Tracking a Gmail hacker's IP - mavrick

My girlfriend told me someone with this IP: Mobile - (NY) 32.165.154.5 has been going into her Gmail. It's definitely not her, because she only logs into the wireless at home and we are definitely not based in New York. How do we track this person down? I did a whois search and AT&#38;T came up.
======
jeffmould
As this address is associated with a mobile, I would not rely on the New York
location. Several reasons for this. First, it could be where the person is at
that given time. Second, many mobile companies route through centralized
locations, meaning that the IP is only being assigned from New York, and the
person could actually be in North Carolina or somewhere else.

With that said, the domain is registered to mycingular.net meaning it is an
AT&T domain. The easiest way to track it down is to call/email the following:

Administrative Contact: AT&T Services, Inc.

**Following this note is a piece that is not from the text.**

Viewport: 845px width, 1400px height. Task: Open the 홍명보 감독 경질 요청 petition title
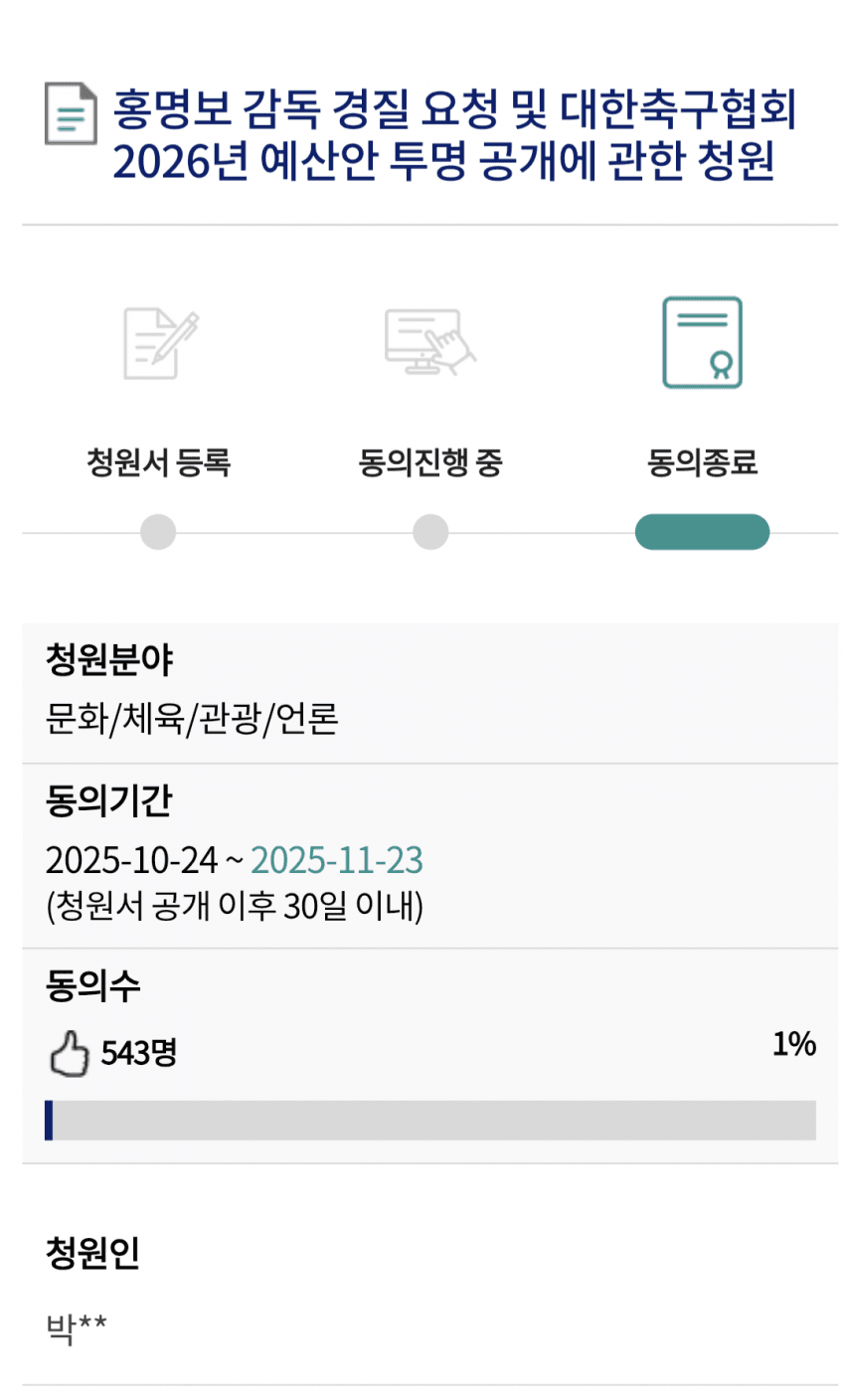pyautogui.click(x=454, y=135)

Domain Administrator 240 N
Meridian St. Room 280 Indianapolis, IN 46204 US Phone: +1.3172652859 Email:
jn4238@att.com

    
    
       Technical Contact:
          Cingular Wireless II, LLC
          DNS Administration
          12550 Cingular Way Data Center 
          Alpharetta, GA 30004
          US
          Phone: +1.8889003674
          Email: cingulardns@cingular.com

------
iwr
Your best bet is geoIP: <http://www.geoiptool.com/en/?IP=32.165.154.5>

If you really want to track the person down, you may not to change the gmail
password, then monitor the account for further intrusions. Note that a smart
intruder will also be watching that page.

In case you have a keylogger, or have been phished, you may want to reformat
the hard drive and reinstall everything. Also, if your gmail account is linked
to your paypal or other sensitive accounts, you would have to change your
passwords on those services as well. Also, secure your wifi.